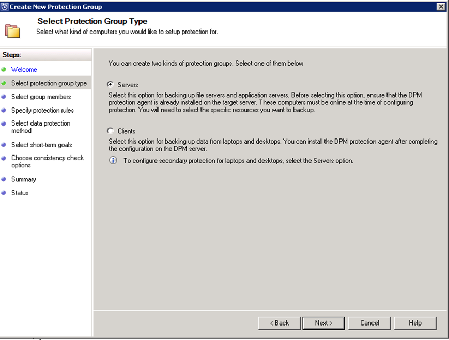
Task: Click the bullet next to Status step
Action: click(x=4, y=193)
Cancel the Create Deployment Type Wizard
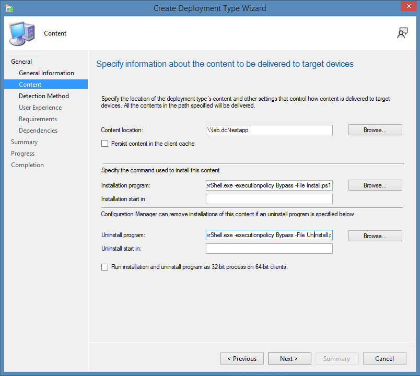Viewport: 420px width, 376px height. 384,358
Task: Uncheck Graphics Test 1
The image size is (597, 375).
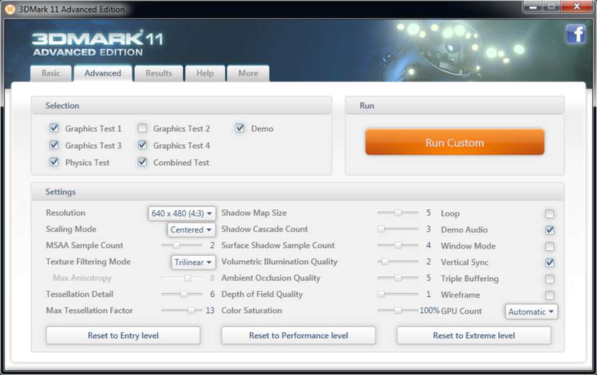Action: tap(54, 128)
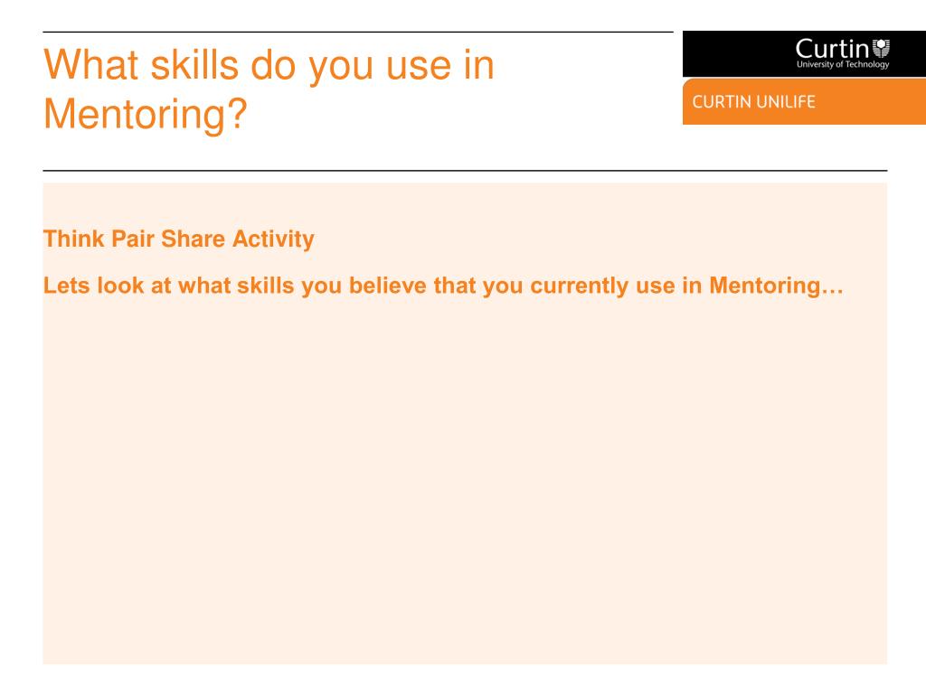Select the 'Think Pair Share Activity' heading
The width and height of the screenshot is (926, 694).
(x=179, y=239)
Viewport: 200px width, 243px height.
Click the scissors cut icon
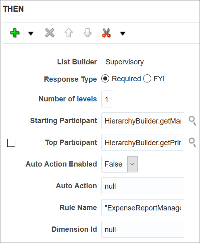106,33
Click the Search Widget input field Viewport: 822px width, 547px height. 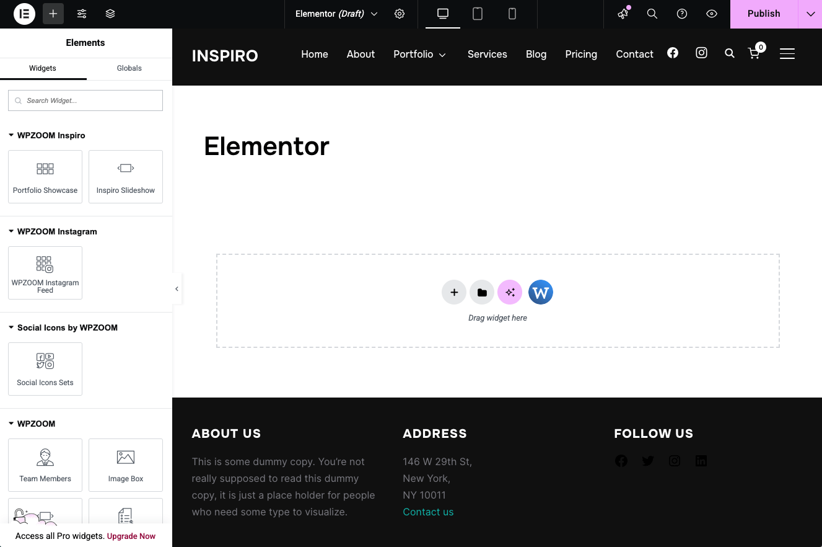(85, 100)

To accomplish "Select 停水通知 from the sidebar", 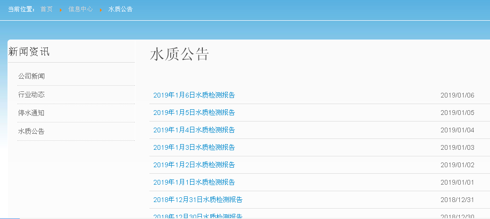I will pyautogui.click(x=32, y=113).
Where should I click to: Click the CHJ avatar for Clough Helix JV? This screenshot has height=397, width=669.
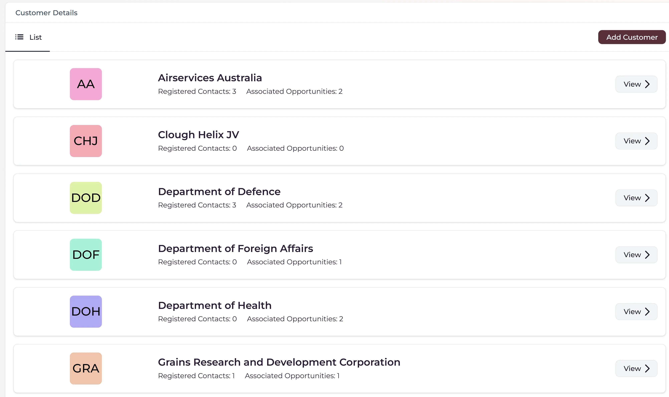(86, 141)
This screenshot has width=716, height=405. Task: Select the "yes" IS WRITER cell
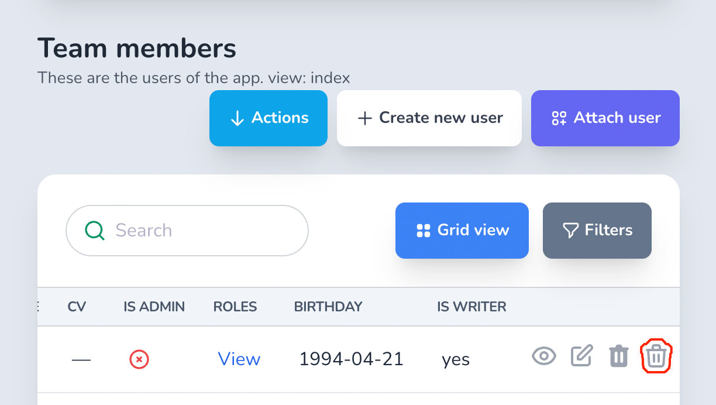tap(456, 359)
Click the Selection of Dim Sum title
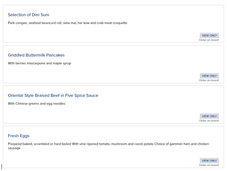227x171 pixels. coord(28,15)
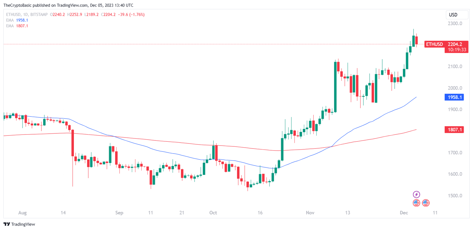Click the Oct label on time axis

[213, 213]
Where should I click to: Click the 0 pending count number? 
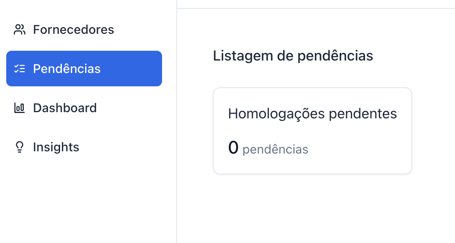point(233,148)
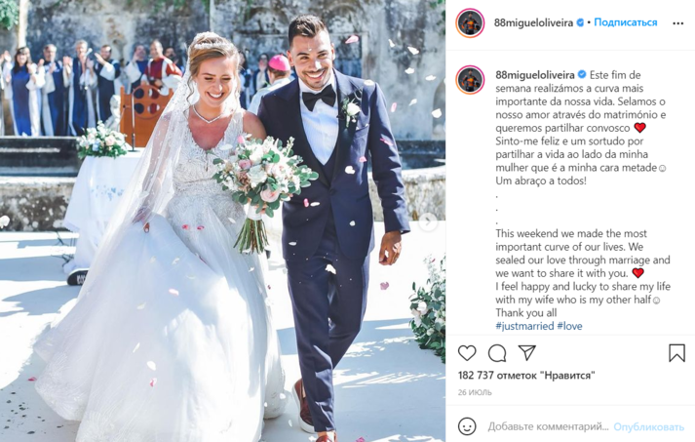Image resolution: width=695 pixels, height=442 pixels.
Task: Go to next photo with carousel arrow
Action: [428, 221]
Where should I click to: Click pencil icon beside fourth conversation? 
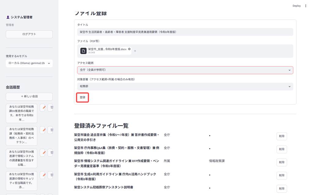pos(43,175)
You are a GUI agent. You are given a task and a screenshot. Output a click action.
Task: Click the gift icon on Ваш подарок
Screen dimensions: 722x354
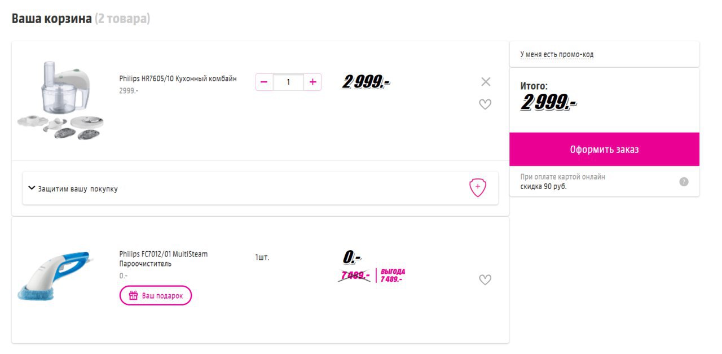tap(133, 295)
================
• Exercise prompt: Copy out the lines exactly as written, beginning with the one that contains "This screenshot has width=716, height=405." and ending with the last line of the material; do not include pictures.

• Solution to the exercise:
This screenshot has width=716, height=405. Task: Select the "yes" IS WRITER cell
tap(456, 359)
Click the Selection of Dim Sum title
227x171 pixels. coord(28,15)
Click the Oct label on time axis

[213, 213]
Where should I click to: Click the 0 pending count number? 
point(233,148)
Image resolution: width=695 pixels, height=442 pixels.
Task: Go to next photo with carousel arrow
Action: [428, 221]
Where should I click to: Click pencil icon beside fourth conversation? 
pos(43,175)
You are a GUI agent. You are given a task and a screenshot. Output a click action.
Task: Click the gift icon on Ваш подарок
Screen dimensions: 722x354
tap(133, 295)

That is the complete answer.